Work required =
From the news article below about the Justice Department brief, answer:
1. On what date did Eric Holder write to John Boehner?
2. What settlement amount did the city of Atlanta agree to in December 2010?
3. On what date was the DOJ brief filed?

START Text segment

The Department of Justice filed the brief in the ongoing legal case involving federal employee Karen Golinski. The brief argues that the federal court should not dismiss her claim that the Defense of Marriage Act is unconstitutional. Golinski is suing the government for equal access to health benefits for her wife in a legal battle that has spanned some two years.
The brief, filed on behalf of the Office of Personnel Management and other defendants in the case, begins by saying "Section 3 of the Defense of Marriage Act, 1 U.S.C. Section 7 ('DOMA'), unconstitutionally discriminates."
Earlier this year, Attorney General Eric Holder announced that the DOJ would no longer defend DOMA in court over the constitutionality of Section 3 in several cases challenging the law.
“The president and I have concluded that classifications based on sexual orientation warrant heightened scrutiny and that, as applied to same-sex couples legally married under state law, Section 3 of DOMA is unconstitutional,” Holder wrote in a letter to House Speaker John Boehner on Feb. 23.
The DOJ brief filed July 1 includes an extensive discussion of how the government, from the local to the federal level, has discriminated against gay people — including the September 2009 Atlanta Eagle raid as an example.
In December 2010, the city of Atlanta agreed to a $1.025 million settlement with numerous plaintiffs who sued the city in federal court alleging their constitutional rights were violated when APD Vice officers and members of the now disbanded Red Dog Unit raided the gay bar on Ponce de Leon Avenue, forced them to the floor, treated them roughly as well as hurled anti-gay slurs at them. The case is known as Calhoun vs. Pennington.
"State and local police also relied on laws prohibiting lewdness, vagrancy, and disorderly conduct to harass gays and lesbians, often when gay and lesbian people congregated in public," the DOJ brief states, citing legal cases and studies dated from 1964 to 1982.
"Similar practices persist to this day," it continues, citing the Eagle case, Calhoun v. Pennington, described as "involving September 2009 raid on Atlanta gay bar and police harassment of patrons."
The brief also acknowledges that "the federal government has played a significant and regrettable role in the history of discrimination against gay and lesbian individuals," and admits that the Defense of Marriage Act was prompted by anti-gay bias.

END Text segment
START Supplied material

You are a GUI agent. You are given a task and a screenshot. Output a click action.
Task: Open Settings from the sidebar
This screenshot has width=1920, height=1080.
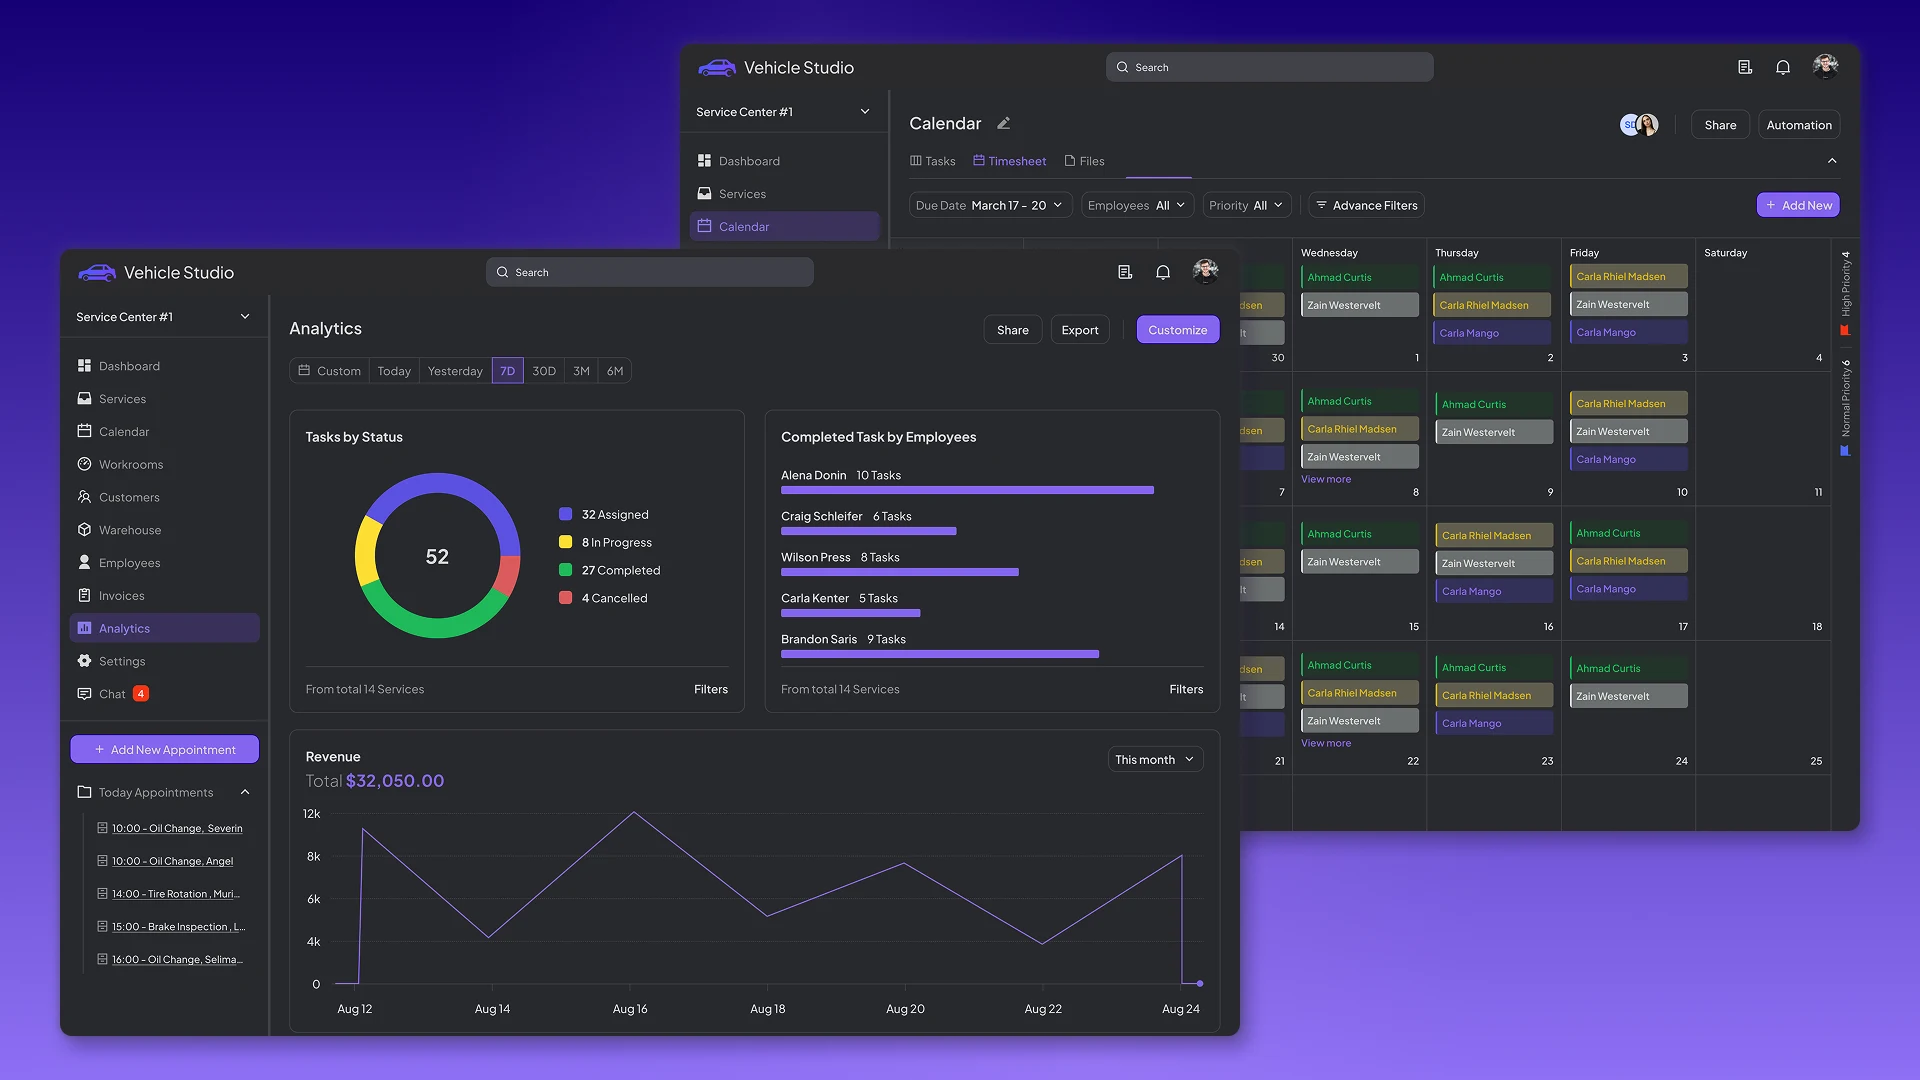(123, 661)
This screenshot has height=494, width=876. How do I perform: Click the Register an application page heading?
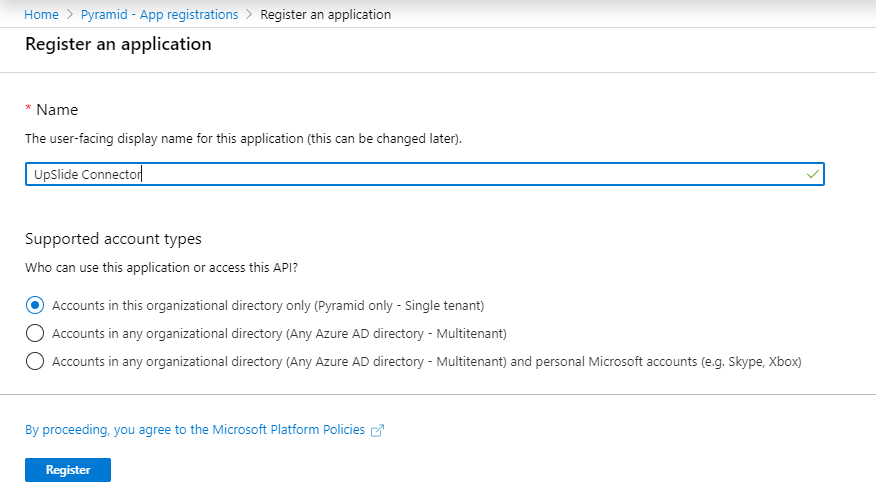(118, 44)
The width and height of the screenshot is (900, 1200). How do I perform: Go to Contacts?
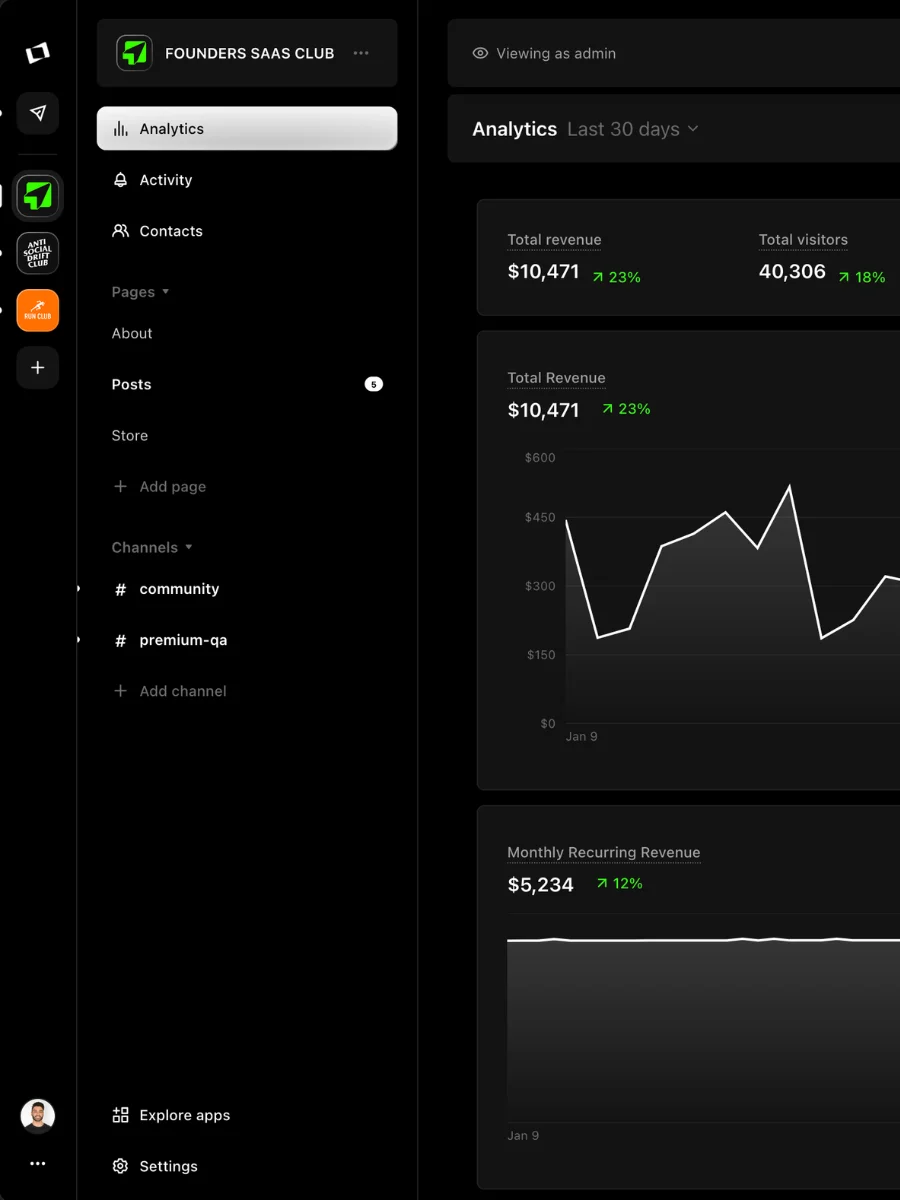point(170,231)
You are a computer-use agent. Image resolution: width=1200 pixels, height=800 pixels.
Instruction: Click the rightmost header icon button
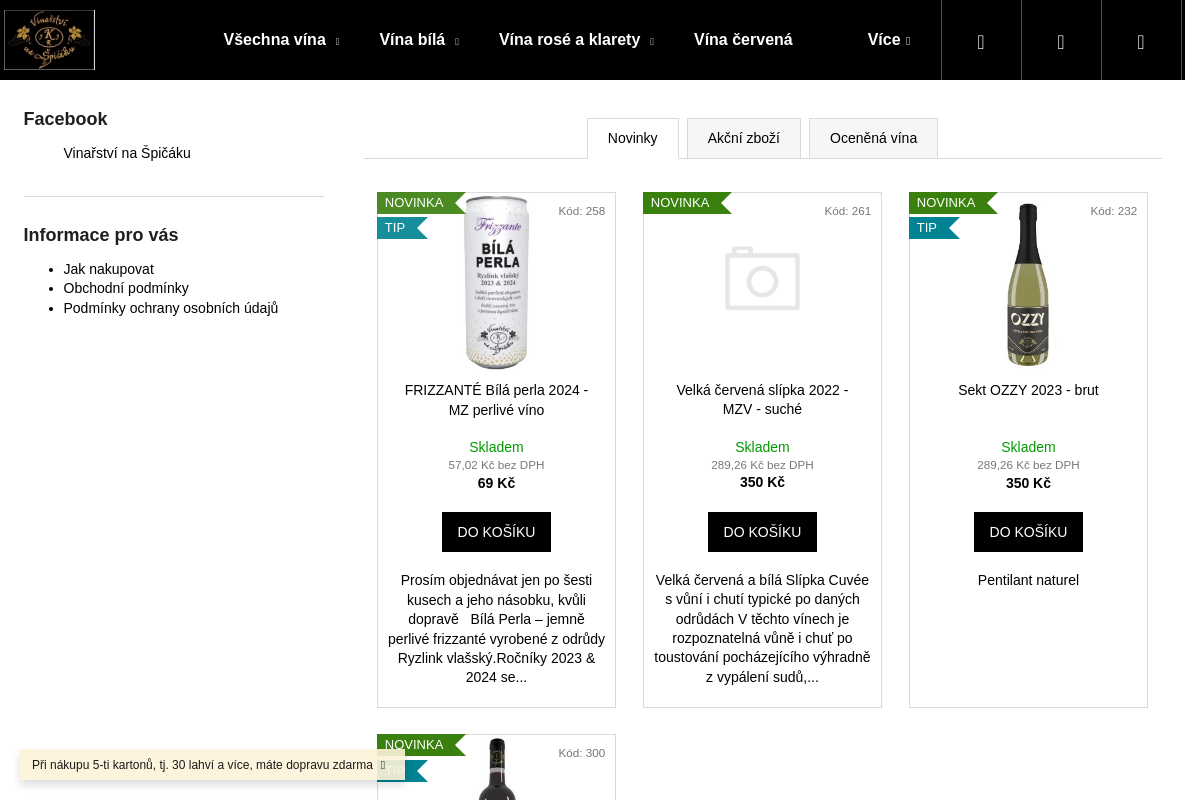(x=1140, y=41)
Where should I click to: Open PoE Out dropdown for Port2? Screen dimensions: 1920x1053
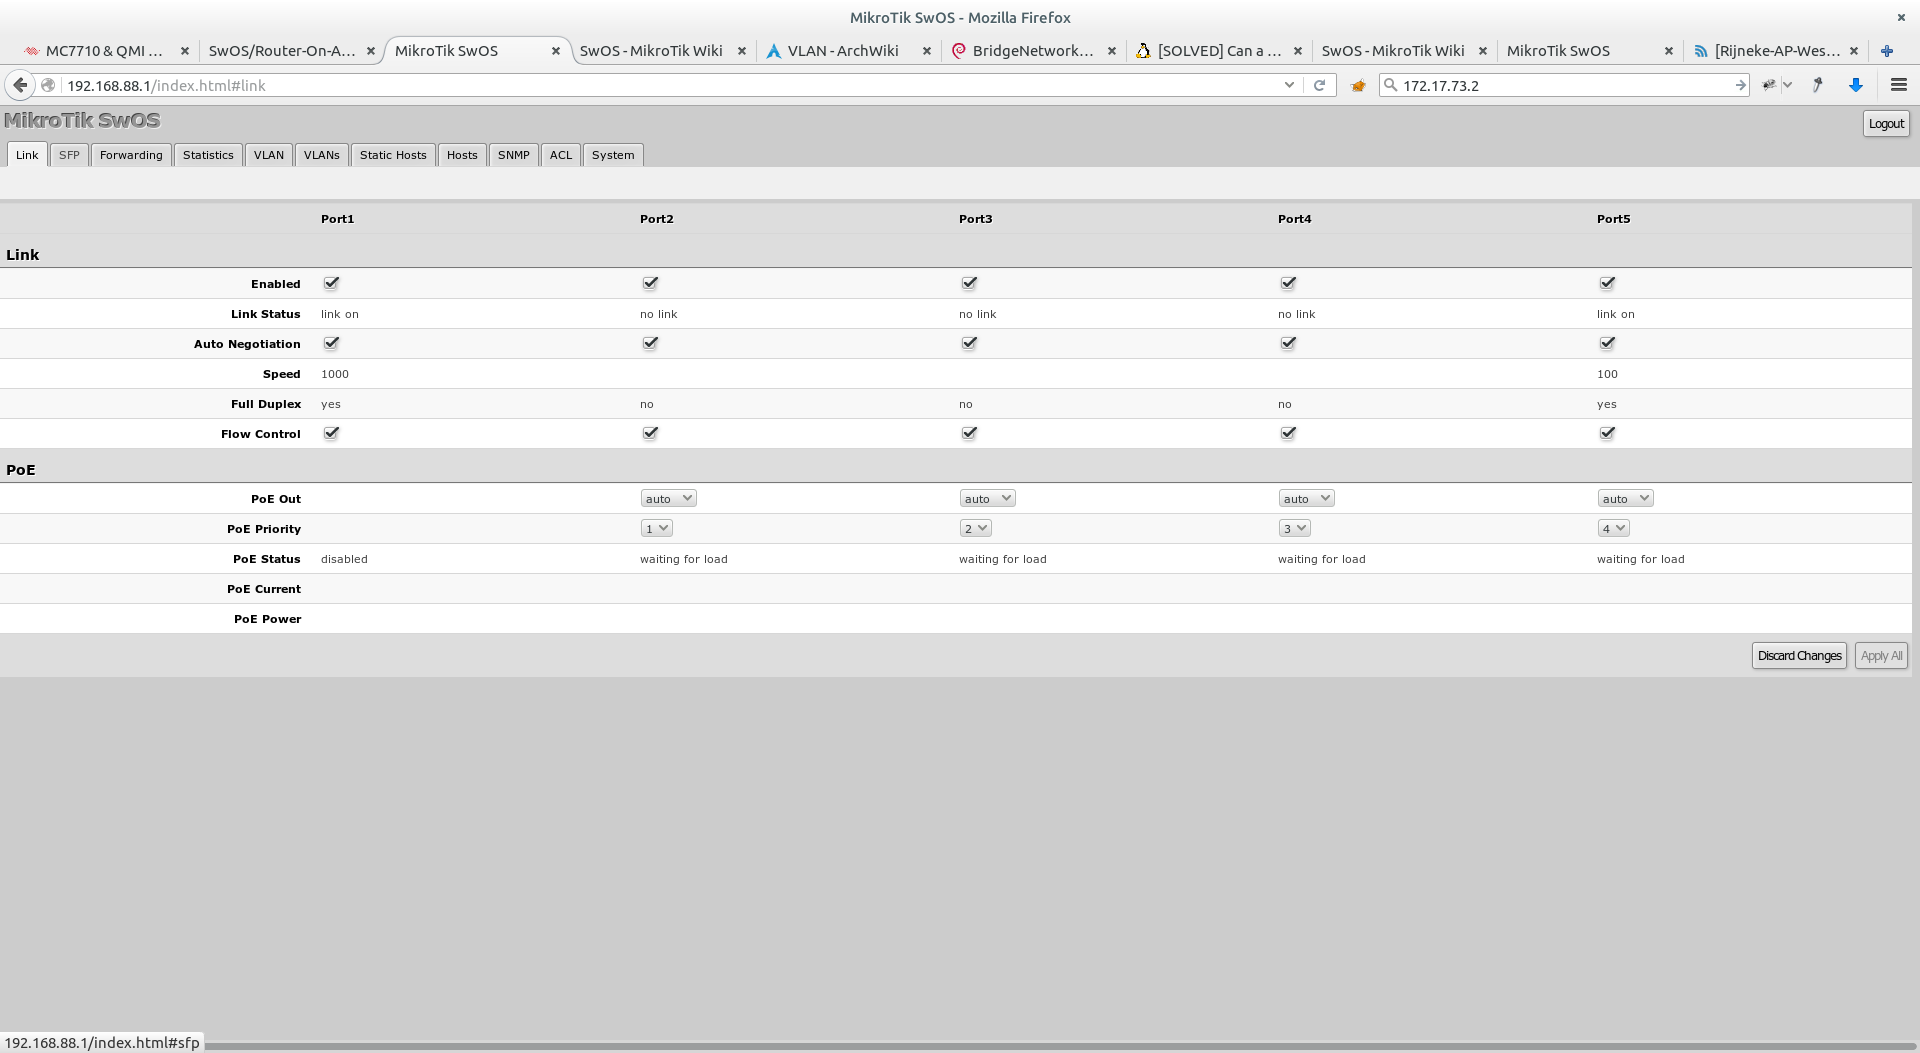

END Supplied material

Solution to the exercise =
1. Feb. 23
2. $1.025 million
3. July 1